- _Rows_:

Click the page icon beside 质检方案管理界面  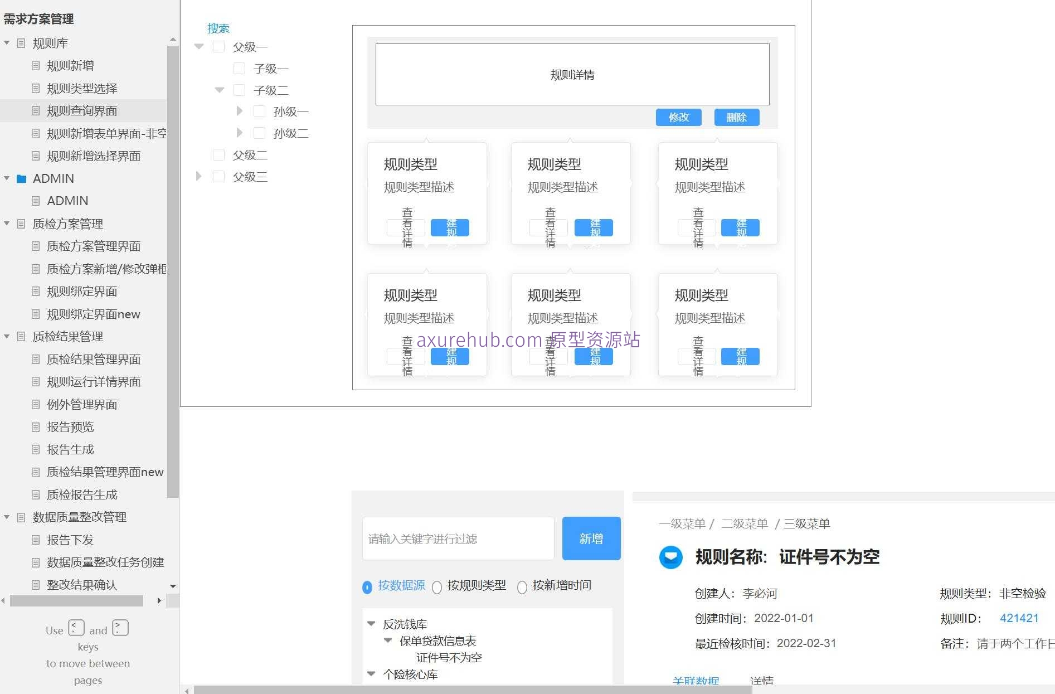(x=36, y=246)
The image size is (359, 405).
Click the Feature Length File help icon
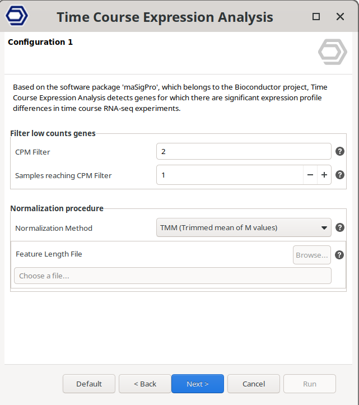pyautogui.click(x=339, y=255)
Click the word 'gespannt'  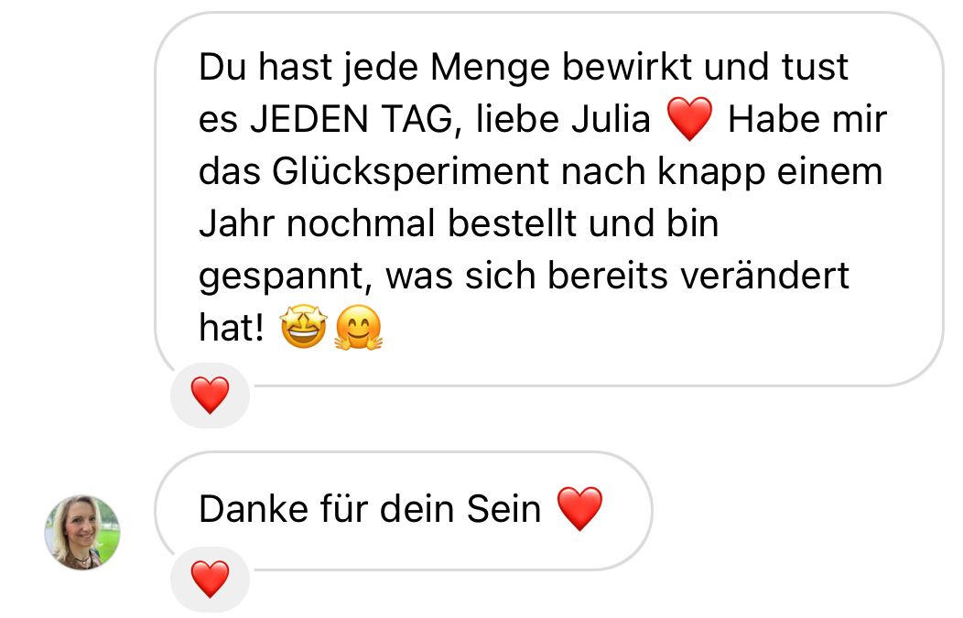[285, 276]
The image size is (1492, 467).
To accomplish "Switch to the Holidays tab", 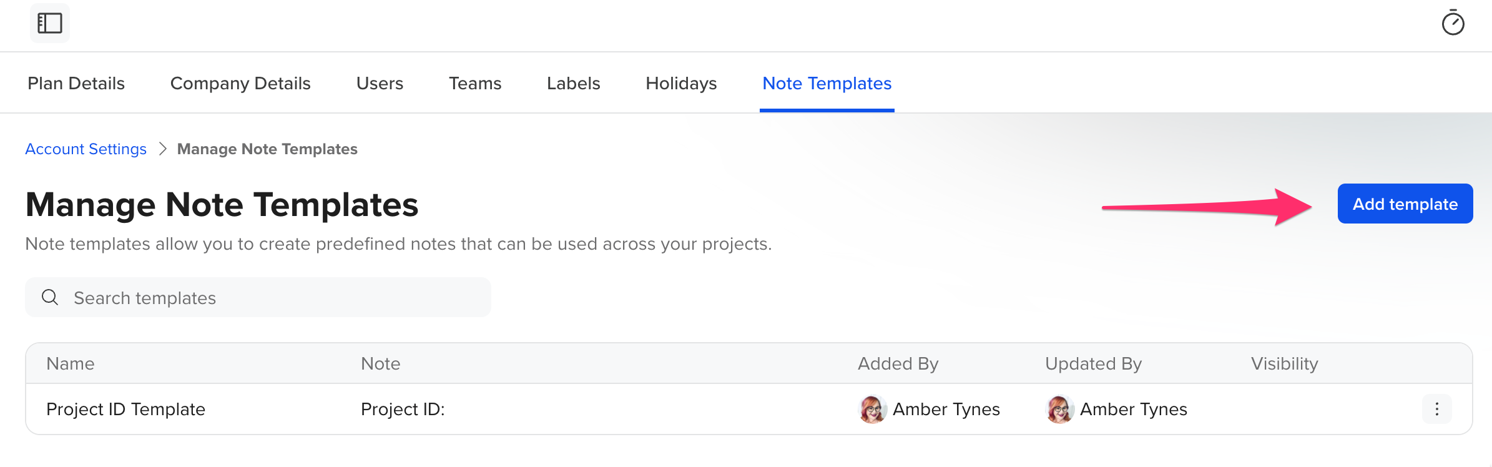I will (681, 83).
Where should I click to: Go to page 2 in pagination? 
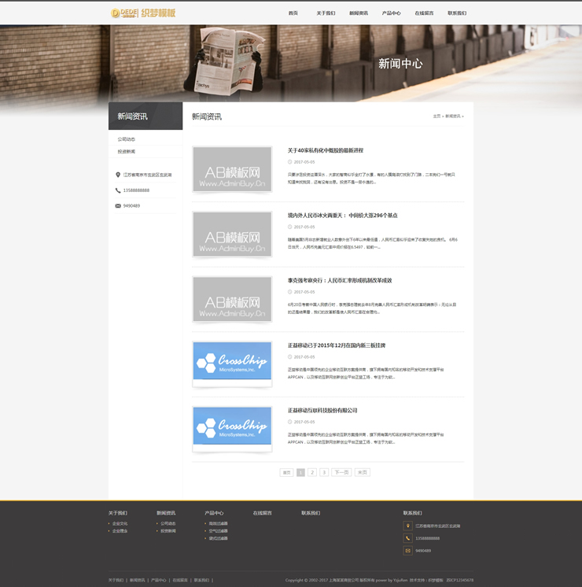(312, 472)
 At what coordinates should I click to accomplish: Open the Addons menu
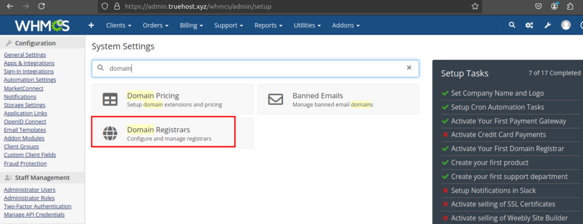[x=346, y=25]
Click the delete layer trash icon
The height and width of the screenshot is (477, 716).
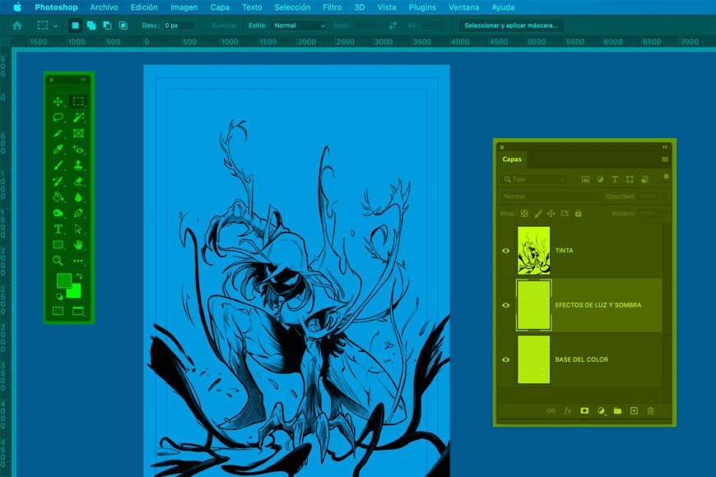coord(650,410)
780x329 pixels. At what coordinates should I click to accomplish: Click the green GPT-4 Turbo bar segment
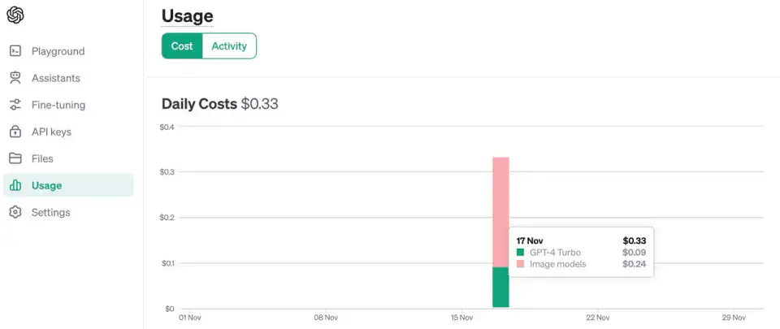(501, 288)
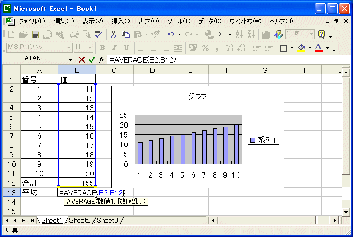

- _Work to do_: How many lines of the records contain the string "should"? Match case exactly, and reply with the number alone.

- _Answer to this exercise_: 3